Well, I’m pleased to say that in some ways, with certain aspects of my pain, I’m getting some relief with the helpful prescription writing skills that Dr. Hopwood brings to the table. It turns out (and I’ve probably already told you this) that opiates, including hydromorphone, are not much good at attenuating neuropathic pain, that is pain that originates in the nervous system. Most of my pain over the past couple of months has been dominated by neuropathic pain in my back and legs. It turns out the neural systems in my back and legs aren’t doing a great job of controlling the large muscles of my lower body. Fact is, the muscles in my legs dance constantly with fasciculations.* You may experience the odd fasciculation, but my legs are alive with them to the point where my legs have less than ideal control coming from the nerves that are supposed to make them move without us thinking about it, I lose my balance constantly, and use two canes to walk.

How often do you get a house call from a doctor?

Well, Dr. Hopwood and Adele came over to the house a few days ago for a consultation. We all sat on the deck at a proper distance apart and Adele and Dr. Hopwood wore face masks. We talked for quite some time before Dr. Hopwood arrived at a strategy to help with the pain in my back and legs. I won’t get into details, but it doesn’t involve more opiates. I’ve been on the regime that Dr. Hopwood recommended for almost a week now and it’s going well so far. I have other pain issues, but they have to be resolved in other ways. More on that later.
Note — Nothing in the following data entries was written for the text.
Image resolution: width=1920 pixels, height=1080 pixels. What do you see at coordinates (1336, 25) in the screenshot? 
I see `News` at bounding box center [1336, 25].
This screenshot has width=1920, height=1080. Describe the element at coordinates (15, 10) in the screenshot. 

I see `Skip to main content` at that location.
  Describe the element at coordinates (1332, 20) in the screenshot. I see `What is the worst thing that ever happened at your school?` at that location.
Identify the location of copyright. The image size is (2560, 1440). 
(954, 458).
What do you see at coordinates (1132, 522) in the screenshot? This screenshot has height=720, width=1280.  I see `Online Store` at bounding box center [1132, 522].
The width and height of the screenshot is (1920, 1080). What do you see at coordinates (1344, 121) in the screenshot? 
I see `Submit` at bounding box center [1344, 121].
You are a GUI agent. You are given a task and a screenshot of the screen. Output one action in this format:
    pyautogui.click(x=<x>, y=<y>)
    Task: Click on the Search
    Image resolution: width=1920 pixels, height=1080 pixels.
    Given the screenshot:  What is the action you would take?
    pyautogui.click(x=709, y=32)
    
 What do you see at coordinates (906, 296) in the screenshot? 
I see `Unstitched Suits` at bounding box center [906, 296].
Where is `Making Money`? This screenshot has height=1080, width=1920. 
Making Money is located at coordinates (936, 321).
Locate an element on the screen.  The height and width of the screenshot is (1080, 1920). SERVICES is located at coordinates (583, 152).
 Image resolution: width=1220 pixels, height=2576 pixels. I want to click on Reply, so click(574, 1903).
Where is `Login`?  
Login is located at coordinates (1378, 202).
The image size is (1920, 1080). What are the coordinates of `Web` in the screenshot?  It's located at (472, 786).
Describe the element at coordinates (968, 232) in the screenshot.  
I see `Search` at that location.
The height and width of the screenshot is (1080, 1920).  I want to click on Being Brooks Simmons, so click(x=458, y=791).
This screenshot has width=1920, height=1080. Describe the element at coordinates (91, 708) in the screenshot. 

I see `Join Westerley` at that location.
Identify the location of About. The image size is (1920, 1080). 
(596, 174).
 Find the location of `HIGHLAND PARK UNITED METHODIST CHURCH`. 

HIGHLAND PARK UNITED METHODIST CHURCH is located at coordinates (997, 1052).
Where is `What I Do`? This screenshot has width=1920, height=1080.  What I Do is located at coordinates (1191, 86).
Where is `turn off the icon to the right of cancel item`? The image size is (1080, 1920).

This past Wednesday during a regular consultation with my GP oncologist, Dr. Bakshi, I put it to him that I felt my mobility was being severely compromised and that my quality of life was being significantly eroded, especially in the last two months or so. For instance, over the past couple of months my legs have given way on me four times and I’ve found myself on the ground with no ability to get up. Thankfully, there was always somebody with me to help me get back up.

I told him I was seriously considering abandoning my current course of chemo. I was gratified to find that he was in complete sympathy with me. He said that I had successfully completed more than 80% of my suggested nine cycles of chemotherapy which would have taken me to October 6th. So, I made the decision to put my chemo into abeyance. What does that mean?

Well, it means that I’m off chemo for the foreseeable future. My last blood work shows that my blood is normal with very little paraprotein, good liver and kidney function. Now we just have to wait to see when the myeloma will again haunt my bones, veins, and arteries, because it surely will. It’s just a matter of time. Of course, I still have intense neurological pain and severe weakness in my legs. That won’t go away any time soon, if ever. We just have to wait and see.

*A fasciculation, or muscle twitch, is a spontaneous, involuntary muscle contraction and relaxation, involving fine muscle fibers. They are common, with as much as 70% of people experiencing them. They can be benign, or associated with more serious conditions. When no cause or pathology is identified, they are diagnosed as benign fasciculation syndrome. (Wikipedia)

Now for some wee bugs. I bought a 1000 power microscope on the internet that is pretty cheap but operates in conjunction with an app on my iPhone. It takes photos and videos. I find it fascinating that this little microscope can ‘see’ things I can’t see at all with my naked eye. I may use some of these photos as a basis for art work.

I caught these little guys at very high magnification on the backside of wisteria leaves. I have no idea what they are called. Any idea? I think they’re mites, but ???